Crystals were produced using the sitting drop vapor diffusion method. Drops with volumes of 200 nL in ratios of 1:1, 2:1, and 1:2 (protein:crystallization) were placed in 96-well plates at 20 °C, using the Mosquito from SPT Labtech. Drops were monitored using the JANSi UVEX imaging system.

For E8, diffraction-quality crystals appeared in a mixture of 0.2 M dl-glutamic acid monohydrate, 0.2 M, dl-alanine, 0.2 M glycine, 0.2 M dl-lysine, 1.0 M imidazole, MES monohydrate (acid), and 37.5% vol/vol of 25% 2-methyl-2,4-pentanediol (MPD; vol/vol) and 25% PEG 1000 and 25% PEG 3350 (wt/vol).

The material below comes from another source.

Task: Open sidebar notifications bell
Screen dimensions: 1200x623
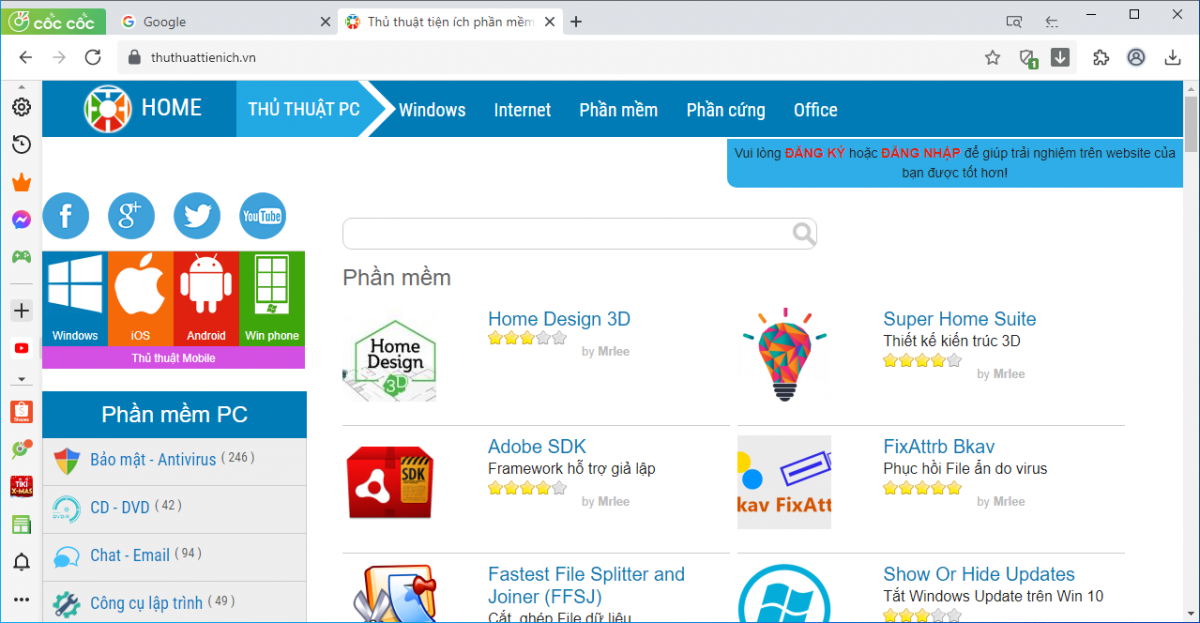Action: [21, 562]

For H10, diffraction-quality crystals appeared in a mixture of 0.12 M d-glucose, 0.12 M d-mannose, 0.12 M d-galactose, 0.12 M l-fucose, 0.12 M d-xylose, 0.12 M N-acetyl-d-glucosamine, 0.0499 M HEPES, 0.0501 M MOPS (acid), 20% PEG 500 MME (vol/vol), and 10% PEG 20,000 (wt/vol).

For H12, diffraction-quality crystals appeared in a mixture of 0.09 M sodium fluoride, 0.09 M sodium bromide, 0.09 sodium iodide, 0.0499 M HEPES, 0.0501 M MOPS (acid), 12.5% MPD (vol/vol), 12.5% PEG 1000, and 12.5% PEG 3350 (wt/vol).

Crystals were cryoprotected before being flash frozen in liquid nitrogen before being shipped for data collection at synchrotron. Data collection was performed with synchrotron radiation at the Advanced Photon Source (APS) on beamline 24ID-C.

X-ray intensities and data reduction were evaluated and integrated using either XDS31 or HKL3000 (ref. 32) and merged and scaled using Pointless and Aimless in the CCP4 program suite33. Structure determination and refinement starting phases were obtained by molecular replacement using Phaser34 using the design model for the structures. Following molecular replacement, the models were improved using Phenix autobuild35; efforts were made to reduce model bias by setting rebuild-in-place to false and using simulated annealing. Structures were refined in Phenix35. Model building was performed using COOT36. The final model was evaluated using MolProbity37. Data collection and refinement statistics are available in Table 1. Data deposition, atomic coordinates, and structure factors reported in this paper have been deposited in the PDB (8FJE for E8, 8FJF for H10, and 8FJG for H12).

Reporting summary

Further information on research design is available in the Nature Portfolio Reporting Summary linked to this article.